07 Deep Learning

Deep Learning Overview

  • Course: MACHINE LEARNING COMP.5450

  • Instructor: Dr. Ruizhe Ma

ArgMax and SoftMax

  • ArgMax: Identifies the largest value from the output layer.

    • Example: If output values are [0.6, 0.1, 0.2], ArgMax returns 0.6.

    • Commonly used for testing.

  • SoftMax: Converts a vector of K real numbers into a probability distribution.

    • Ensures all probabilities sum to 1.

    • Commonly used for training.

    • Formula:[ P(y_i) = \frac{e^{z_i}}{\sum_{j=1}^{K}e^{z_j}} ]

    • Where ( z_i ) represents the output for class i.

Deep Architectures

  • More layers imply deeper learning.

  • Definition: Composed of multiple non-linear operations, generally with more than 1 hidden layer qualifies as deep learning.

Vanishing Gradient Problem

  • Larger gradients lead to significant adjustments to weights in feedforward networks.

  • During backpropagation, gradients can diminish layer by layer such that earlier layers may not learn effectively.

  • The issue arises as gradients propagate back through many layers, becoming smaller and potentially reaching zero (vanishing gradient).

Deep Architecture in the Brain

  • Area V1 detects edges (1st layer).

  • Area V2 recognizes primitive shapes (2nd layer).

  • Area V4 identifies higher-level abstractions and objects (3rd layer).

  • Mimics deep learning neural networks in processing visual information akin to how biological brains do.

Theoretical Advantages of Deep Architectures

  • Dynamic Standardization: The standards of neural networks are mostly based on trial & error, allowing flexibility.

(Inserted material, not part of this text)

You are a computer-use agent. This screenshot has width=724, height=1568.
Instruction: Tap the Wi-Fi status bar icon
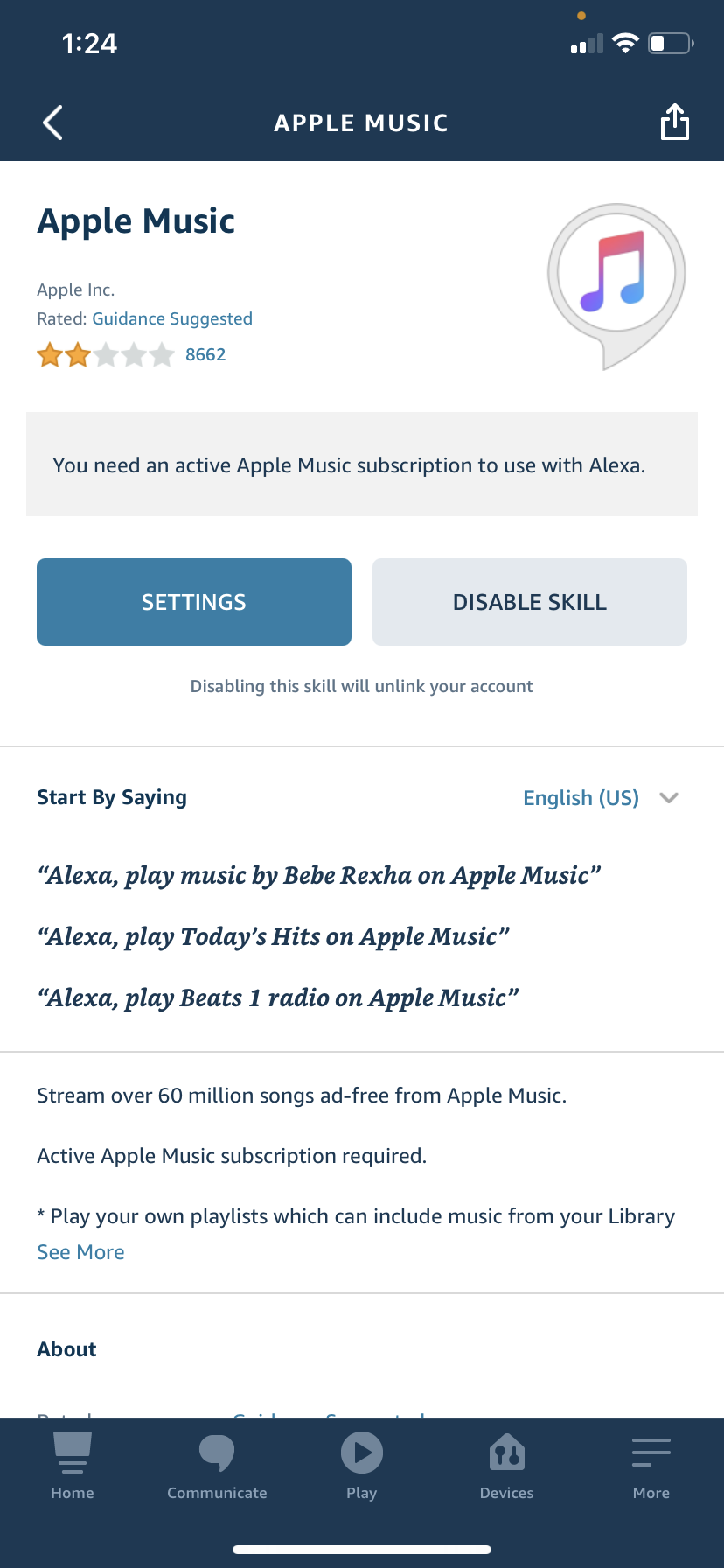tap(626, 43)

  • Function Representation: Some complex functions are not efficiently represented by shallow architectures.

  • More formally, depth k architectures can compactly represent certain functions compared to depth (k-1).

    • Computational consequences: Reduced need for multiple elements in the layers.

    • Statistical implications: Insufficient depth can lead to poor generalization.

Auto Encoder

  • Structure: Similar input and output layers, bottleneck hidden layer with fewer nodes.

  • Purpose: Compress data while maintaining quality; learns without supervision.

  • Components:

    • Encoding function to compress data.

    • Decoding function for reconstruction.

    • Measuring reconstruction loss to assess decoder performance.

  • Main usages: Data denoising and dimensionality reduction.

Recurrent Neural Networks (RNNs)

  • Designed for temporal data dependencies (e.g., time series, language processing).

  • Contextual importance: Past decisions impact current outcomes.

  • Applications include predictions, text summarization, speech recognition, etc.

Problems with RNNs

  1. Complex Training: Difficulty in remembering information long-term.

  2. Exploding Gradient Problem: Occurs when large error gradients accumulate.

  3. Vanishing Gradient Problem: The derivative of loss approaches zero, hindering learning in deeper layers.

Activation Functions: Sigmoid and Tanh

  • Sigmoid: Output ranges from (0, 1) useful for binary classification.

  • Tanh: Shifts sigmoid outputs to (-1, 1)

  • Both can lead to problems like saturation in deep networks.

Memory in Neural Networks

  • RNNs often struggle with short-term memory.

  • LSTMs and GRUs: Address memory issues through memory cells that manage long-term dependencies by controlling what information to remember or forget.

Long Short Term Memory (LSTM)

  • Enhancements include long-term and short-term states.

  • LSTM helps in processing data with temporal dependencies effectively.

Gated Recurrent Units (GRUs)

  • Simplified version of LSTMs that combines forget and input gates into a single update gate.

  • GRUs are more parameter-efficient and faster to train compared to LSTMs.

Image Recognition

  • Challenges in image classification, like detecting and categorizing various objects accurately.

Convolutional Neural Networks (CNN)

  • CNNs manage spatial hierarchies in images, with convolutional and pooling layers crucial for feature extraction.

  • Pooling: Reduces spatial size, helpful in decreasing computational load.

    • Types: Max Pooling (extracts max values) and Average Pooling (extracts average values).

  • Effective in managing high-dimensional inputs and improves model performance by avoiding overfitting.

Applications of CNNs

  • Case studies like Fashion-MNIST, automatic image colorization, and caption generation for visual data.

Neural Network Limitations

  • Vulnerability to adversarial attacks (e.g., image alterations leading to misclassification).

  • Generalization issues faced by DNNs in image perception and recognition.

Conclusion

  • Understanding the technological framework behind deep learning and its neural networks is essential for applications in various fields like computer vision, natural language processing, and more.